Sure, a few generations ago people wrote diaries and carried on
correspondence. But most people did not write dozens or hundreds of notes per
day.

I want to moderate the enthusiasm of that piece. Many of the forms of
expression are 100 or more years old. Telegraph and ham radio used some of the
same mechanics of 'stripping anything unnecessary from their writing'.

Using capital letters to make things stand out (eg, to express yelling or
satire) is also at least several generations old. Adding a Trademark Symbol™
is also not new nor specific to millennials.

It's definitely part of an in-group identity. Then again, all language is like
that, is it not?

The article ended with: Perhaps we should add "IRL conversations" to The
Official List of Things Millennials Destroyed.

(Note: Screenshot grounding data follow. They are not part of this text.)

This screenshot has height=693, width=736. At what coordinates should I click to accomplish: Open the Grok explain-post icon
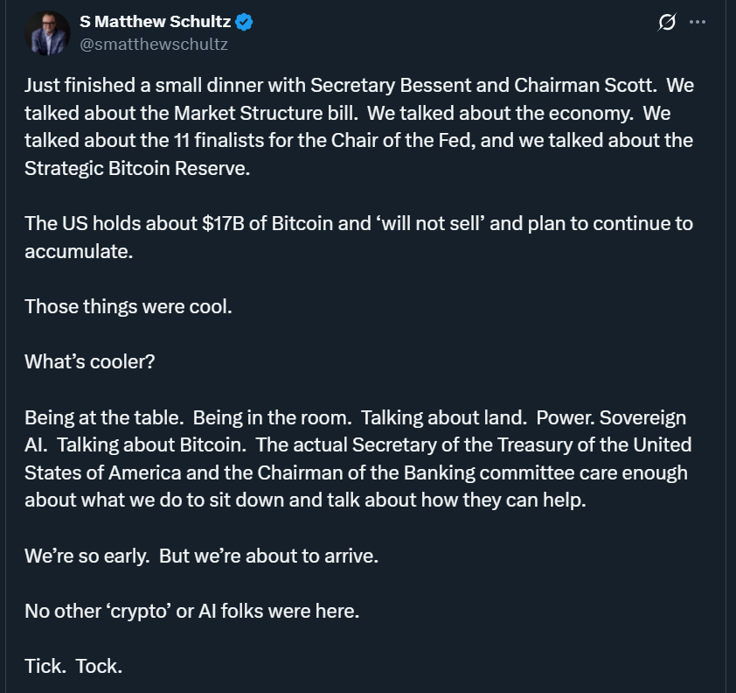click(667, 23)
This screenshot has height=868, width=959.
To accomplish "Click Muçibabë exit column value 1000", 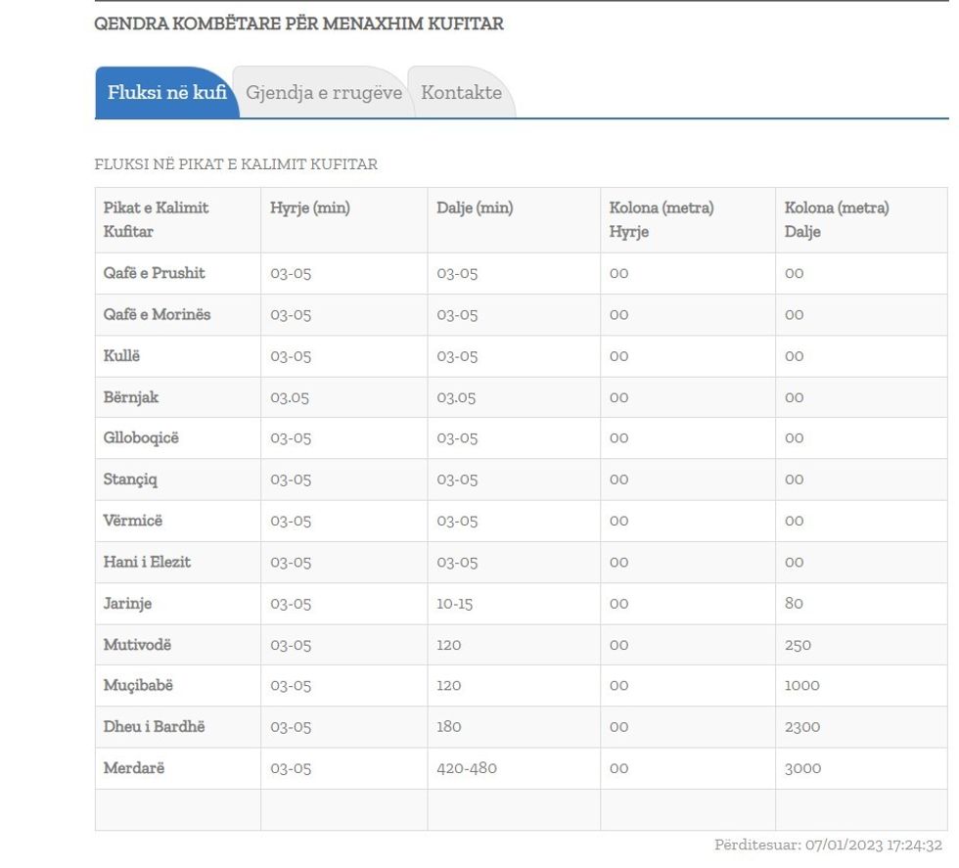I will 801,686.
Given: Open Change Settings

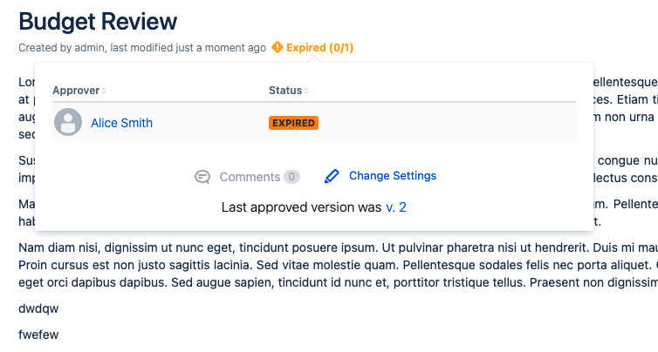Looking at the screenshot, I should [x=392, y=176].
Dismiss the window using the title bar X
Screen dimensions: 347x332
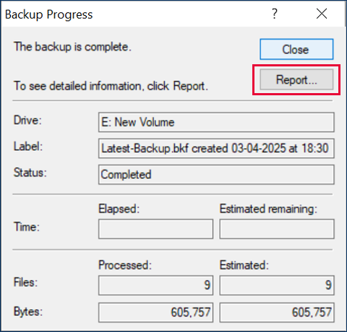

That reminds of something which came up during the Pirate Bay trial in 2010.
Quoting from [https://torrentfreak.com/the-pirate-bay-appeal-day-4-its-
fun...](https://torrentfreak.com/the-pirate-bay-appeal-day-4-its-fun-to-
run-101004/) :

> Roswall, presumably trying to speak the same ‘language’ as the somewhat
> techie defendants, got tied up a little;

> “When did you meet [Gottfrid] for the first time IRL?” asked the Prosecutor.
> “We do not use the expression IRL,” said Peter, “We use AFK.” “IRL?”
> questioned the judge. “In Real Life,” the Prosecutor explained to the judge.

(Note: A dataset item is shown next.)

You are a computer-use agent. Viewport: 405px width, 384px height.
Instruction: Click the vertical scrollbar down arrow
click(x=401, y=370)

> “We do not use that expression,” Peter noted. “Everything is in real life.
> We use AFK – Away From Keyboard.” “Well,” said Roswall. “It seems I am a
> little bit out of date.”

------
ddingus
Personally, I find millennials playful and creative I this way.

My default has always been to respond on the channel I am contacted on. And
where that's a new thing, or casual, conversational, I evaluate the norms and
proceed.

Result?

I have more fun with language more of the time. No complaints. Emoji ended up
surprisingly expressive. I've had entire, meaningful exchanges with those
things.

Sometimes, just exchanging the feels makes sense. I wondered, for example, why
we have a bomb emoji.

"You are the bomb" Of course we have one!

My own contribution to this mess is line breaks for emphasis.

An example might be either:

option one makes sense

, or

option two

, but

one must always consider the x factor

, otherwise;

It's a raw mess.

Same for lists:

1) this item is blue

2) this item is green

3) this one needs explanation (Don't be concerned with smell, just color)

4) catch all.

Single sentence ideas, expanded and structured for brevity.

Language is fluid. We are entering a generational time. The last of the pre-
Internet people are aging out. This kind of thing is only beginning!

Celebrate it. I am. Fun times.